PAGE EXCERPT:
◇ ◇ ◇ ◇ ◇

If it has less than 64 kB of memory how is it going to run a WASM runtime anyway?

And even cheap microcontrollers tend to have more than 64 kB of memory these days. Doesn't not seem remotely worth the complexity.


Replies

Ductapemasteryesterday at 8:49 PM

It's not about the whole microcontroller having less than 64kB of memory - it's that each WASM module has a minimum memory size of 64kB, regardless of how much it actually requires. Also, if you need 65kB of memory, you now have to reserve 2 pages, meaning your app now needs 128kB of memory!

We're working on WASM for embedded over at atym.io if you're interested.

titzeryesterday at 8:02 PM

> If it has less than 64 kB of memory how is it going to run a WASM runtime anyway?

◇ ◇ ◇ ◇ ◇

TASK INSTRUCTIONS:
[1] In the discussion of WASM memory on microcontrollers, how much memory does an app need if it requires 65 kB?
[2] Continue the discussion of WASM memory on microcontrollers from the point where it stops.

Collected data entries

◇ ◇ ◇ ◇ ◇

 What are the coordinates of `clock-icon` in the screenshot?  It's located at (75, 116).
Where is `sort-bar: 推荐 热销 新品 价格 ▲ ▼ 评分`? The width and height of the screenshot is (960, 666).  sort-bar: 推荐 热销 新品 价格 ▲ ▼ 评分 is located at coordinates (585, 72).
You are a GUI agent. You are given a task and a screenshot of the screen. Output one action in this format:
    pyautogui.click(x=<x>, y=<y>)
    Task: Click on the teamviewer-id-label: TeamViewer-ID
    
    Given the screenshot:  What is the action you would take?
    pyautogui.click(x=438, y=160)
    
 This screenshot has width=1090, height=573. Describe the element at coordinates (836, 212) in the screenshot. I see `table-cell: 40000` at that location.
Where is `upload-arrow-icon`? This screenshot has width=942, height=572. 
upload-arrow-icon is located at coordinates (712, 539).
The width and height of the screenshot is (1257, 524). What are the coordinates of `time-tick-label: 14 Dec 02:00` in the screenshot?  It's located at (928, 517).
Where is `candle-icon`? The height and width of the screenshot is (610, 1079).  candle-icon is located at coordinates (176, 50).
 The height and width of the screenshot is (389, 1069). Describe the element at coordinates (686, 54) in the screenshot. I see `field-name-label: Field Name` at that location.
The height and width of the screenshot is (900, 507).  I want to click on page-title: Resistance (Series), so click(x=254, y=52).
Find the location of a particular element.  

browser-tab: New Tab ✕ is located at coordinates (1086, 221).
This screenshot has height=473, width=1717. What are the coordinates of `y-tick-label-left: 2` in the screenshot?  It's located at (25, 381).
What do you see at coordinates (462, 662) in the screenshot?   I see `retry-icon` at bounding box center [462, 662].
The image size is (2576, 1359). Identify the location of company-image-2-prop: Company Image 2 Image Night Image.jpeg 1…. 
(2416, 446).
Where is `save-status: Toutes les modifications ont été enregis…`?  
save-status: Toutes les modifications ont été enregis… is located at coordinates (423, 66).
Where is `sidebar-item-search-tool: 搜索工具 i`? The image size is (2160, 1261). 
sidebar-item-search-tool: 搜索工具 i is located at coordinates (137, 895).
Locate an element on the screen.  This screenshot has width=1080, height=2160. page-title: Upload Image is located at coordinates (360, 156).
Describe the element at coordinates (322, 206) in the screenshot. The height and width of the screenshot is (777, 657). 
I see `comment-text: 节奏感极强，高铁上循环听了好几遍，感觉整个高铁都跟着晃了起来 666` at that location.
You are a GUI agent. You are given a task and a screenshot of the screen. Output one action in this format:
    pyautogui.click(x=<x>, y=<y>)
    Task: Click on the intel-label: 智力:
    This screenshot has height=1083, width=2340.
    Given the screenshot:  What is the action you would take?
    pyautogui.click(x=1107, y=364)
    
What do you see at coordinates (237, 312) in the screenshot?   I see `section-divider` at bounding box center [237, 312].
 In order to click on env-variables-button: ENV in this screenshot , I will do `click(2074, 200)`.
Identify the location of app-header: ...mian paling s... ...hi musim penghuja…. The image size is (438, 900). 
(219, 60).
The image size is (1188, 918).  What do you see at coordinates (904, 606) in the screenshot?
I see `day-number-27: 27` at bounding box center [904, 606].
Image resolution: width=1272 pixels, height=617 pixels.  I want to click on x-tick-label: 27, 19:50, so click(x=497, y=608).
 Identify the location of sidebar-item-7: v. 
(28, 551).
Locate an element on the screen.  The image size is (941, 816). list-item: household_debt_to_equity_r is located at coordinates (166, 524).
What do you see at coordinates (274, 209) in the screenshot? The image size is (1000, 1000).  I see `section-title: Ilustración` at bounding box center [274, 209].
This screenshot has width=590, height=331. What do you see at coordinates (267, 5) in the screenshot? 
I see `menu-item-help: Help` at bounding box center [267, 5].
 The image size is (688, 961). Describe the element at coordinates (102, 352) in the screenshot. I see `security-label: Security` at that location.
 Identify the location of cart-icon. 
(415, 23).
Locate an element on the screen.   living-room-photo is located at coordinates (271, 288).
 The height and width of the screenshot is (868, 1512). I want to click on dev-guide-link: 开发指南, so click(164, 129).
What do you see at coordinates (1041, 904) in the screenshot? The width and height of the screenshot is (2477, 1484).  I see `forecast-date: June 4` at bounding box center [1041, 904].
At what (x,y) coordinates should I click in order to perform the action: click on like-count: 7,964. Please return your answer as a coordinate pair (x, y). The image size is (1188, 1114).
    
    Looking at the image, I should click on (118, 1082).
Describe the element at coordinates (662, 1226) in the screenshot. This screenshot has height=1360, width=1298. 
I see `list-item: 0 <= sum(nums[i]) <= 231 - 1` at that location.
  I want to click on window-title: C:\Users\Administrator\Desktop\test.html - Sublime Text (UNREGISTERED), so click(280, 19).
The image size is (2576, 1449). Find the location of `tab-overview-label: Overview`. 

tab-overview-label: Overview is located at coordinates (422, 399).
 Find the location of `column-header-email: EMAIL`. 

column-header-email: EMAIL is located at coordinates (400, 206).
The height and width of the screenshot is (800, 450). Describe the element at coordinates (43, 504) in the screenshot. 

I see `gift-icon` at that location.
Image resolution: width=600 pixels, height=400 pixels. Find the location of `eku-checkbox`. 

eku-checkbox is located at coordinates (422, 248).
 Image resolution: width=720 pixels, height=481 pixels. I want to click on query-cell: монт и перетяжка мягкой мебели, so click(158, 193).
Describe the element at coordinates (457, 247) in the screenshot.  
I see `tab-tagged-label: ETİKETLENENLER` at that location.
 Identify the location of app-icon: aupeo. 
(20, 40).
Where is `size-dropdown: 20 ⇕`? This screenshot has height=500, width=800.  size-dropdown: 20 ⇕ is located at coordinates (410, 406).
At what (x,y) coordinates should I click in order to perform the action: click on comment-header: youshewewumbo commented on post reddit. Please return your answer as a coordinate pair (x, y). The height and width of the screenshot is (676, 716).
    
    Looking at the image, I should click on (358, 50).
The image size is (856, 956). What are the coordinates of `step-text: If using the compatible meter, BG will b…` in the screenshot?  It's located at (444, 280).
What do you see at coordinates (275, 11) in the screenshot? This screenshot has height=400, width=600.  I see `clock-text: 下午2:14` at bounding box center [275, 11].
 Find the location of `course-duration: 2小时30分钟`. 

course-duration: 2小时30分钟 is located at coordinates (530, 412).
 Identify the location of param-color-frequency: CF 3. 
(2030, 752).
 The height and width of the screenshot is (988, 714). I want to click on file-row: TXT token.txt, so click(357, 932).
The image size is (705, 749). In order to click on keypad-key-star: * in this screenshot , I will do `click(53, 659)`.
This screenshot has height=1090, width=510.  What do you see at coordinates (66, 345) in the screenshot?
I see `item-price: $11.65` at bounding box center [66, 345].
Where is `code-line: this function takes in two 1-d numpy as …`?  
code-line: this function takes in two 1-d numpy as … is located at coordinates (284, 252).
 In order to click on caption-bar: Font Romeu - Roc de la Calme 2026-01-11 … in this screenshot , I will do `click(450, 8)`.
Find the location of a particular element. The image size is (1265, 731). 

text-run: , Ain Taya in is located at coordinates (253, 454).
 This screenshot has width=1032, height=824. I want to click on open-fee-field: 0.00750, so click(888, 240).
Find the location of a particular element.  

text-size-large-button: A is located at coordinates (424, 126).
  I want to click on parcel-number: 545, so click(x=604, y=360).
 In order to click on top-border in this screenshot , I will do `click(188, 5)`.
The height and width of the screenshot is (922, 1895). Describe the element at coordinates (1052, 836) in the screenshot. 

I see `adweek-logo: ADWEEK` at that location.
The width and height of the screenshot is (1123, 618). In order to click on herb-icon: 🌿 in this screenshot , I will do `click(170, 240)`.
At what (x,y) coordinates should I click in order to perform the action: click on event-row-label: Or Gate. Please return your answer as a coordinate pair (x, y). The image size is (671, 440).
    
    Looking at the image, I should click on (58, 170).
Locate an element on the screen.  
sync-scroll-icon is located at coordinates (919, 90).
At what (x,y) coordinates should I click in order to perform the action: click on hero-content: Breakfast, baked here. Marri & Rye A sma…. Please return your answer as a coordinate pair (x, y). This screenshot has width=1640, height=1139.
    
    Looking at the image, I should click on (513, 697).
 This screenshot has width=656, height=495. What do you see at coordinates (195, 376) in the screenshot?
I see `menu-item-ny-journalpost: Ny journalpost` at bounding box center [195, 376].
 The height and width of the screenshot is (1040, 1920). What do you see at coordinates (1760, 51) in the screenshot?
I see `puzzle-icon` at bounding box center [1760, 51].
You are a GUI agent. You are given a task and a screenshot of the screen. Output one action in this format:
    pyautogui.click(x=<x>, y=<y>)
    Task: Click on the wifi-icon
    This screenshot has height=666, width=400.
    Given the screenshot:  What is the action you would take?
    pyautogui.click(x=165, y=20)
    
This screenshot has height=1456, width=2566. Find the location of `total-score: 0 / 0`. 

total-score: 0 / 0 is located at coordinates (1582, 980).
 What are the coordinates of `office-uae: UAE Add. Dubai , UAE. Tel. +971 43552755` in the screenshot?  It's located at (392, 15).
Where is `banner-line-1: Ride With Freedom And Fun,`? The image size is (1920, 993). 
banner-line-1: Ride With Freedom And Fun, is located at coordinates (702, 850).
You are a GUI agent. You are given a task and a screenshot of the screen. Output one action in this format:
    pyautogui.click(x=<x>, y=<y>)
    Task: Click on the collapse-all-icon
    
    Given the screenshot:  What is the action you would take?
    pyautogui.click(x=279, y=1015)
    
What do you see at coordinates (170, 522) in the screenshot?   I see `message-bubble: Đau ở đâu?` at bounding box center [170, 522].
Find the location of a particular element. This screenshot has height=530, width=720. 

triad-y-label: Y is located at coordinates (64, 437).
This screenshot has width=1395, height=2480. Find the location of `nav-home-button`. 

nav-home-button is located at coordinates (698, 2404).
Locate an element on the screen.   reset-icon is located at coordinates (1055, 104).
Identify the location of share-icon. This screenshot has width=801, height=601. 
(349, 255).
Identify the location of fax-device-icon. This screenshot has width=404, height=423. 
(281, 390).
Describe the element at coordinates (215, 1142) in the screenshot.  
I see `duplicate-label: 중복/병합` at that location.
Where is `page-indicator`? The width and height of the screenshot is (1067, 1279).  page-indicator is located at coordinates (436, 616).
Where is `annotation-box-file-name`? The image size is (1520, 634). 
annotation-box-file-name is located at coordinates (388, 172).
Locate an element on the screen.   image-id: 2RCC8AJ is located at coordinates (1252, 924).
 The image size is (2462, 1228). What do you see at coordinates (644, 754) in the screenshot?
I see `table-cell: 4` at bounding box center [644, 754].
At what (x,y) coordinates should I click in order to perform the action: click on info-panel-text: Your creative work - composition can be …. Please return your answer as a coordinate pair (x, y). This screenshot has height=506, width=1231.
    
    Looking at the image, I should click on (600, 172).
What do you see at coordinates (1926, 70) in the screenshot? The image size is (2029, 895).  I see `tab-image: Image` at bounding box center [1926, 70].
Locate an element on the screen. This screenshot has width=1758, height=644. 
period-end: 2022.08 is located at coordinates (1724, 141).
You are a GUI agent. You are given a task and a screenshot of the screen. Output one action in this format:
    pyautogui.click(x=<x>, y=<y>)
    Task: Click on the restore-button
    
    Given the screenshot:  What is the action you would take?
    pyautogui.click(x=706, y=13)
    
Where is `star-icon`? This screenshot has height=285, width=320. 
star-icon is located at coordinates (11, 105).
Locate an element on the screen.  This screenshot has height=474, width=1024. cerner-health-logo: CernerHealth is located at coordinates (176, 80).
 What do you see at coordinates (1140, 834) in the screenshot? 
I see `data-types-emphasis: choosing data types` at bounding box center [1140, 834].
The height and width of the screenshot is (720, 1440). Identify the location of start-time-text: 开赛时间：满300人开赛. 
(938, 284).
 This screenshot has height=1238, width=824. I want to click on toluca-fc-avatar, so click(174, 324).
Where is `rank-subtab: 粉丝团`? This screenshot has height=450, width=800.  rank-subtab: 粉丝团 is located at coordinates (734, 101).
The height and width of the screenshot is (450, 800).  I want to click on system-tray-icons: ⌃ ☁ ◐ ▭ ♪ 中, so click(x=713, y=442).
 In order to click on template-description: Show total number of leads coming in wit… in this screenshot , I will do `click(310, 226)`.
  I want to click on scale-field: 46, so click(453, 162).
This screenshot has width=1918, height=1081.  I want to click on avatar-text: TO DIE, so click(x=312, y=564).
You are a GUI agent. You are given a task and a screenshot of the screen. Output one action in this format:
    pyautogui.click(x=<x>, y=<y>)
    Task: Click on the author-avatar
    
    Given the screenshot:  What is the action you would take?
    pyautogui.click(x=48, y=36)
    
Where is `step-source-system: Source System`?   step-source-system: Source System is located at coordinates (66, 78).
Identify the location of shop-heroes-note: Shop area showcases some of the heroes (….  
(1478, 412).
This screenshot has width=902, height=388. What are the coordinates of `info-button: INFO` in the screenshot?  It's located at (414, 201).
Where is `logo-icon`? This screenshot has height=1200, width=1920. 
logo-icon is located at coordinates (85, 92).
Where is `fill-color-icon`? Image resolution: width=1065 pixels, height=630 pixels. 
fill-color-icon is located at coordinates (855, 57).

◇ ◇ ◇ ◇ ◇

EXPECTED RESULTS:
[1] 128 kB, because two 64 kB pages must be reserved.

[2]
There is WARDuino (https://github.com/TOPLLab/WARDuino and https://dl.acm.org/doi/10.1145/3357390.3361029).

A runtime that accepts Wasm modules that use a large fraction of the functionality, there is going to be a RAM requirement in the few KiB to few tens of KiB. There seems to be a branch or fork of Wasm3 for Arduino (https://github.com/wasm3/wasm3-arduino).

If you are willing to do, e.g. Wasm -> AVR AOT compilation, then the runtime can be quite small. That basically implies that compilation does not happen on device, but at deployment time.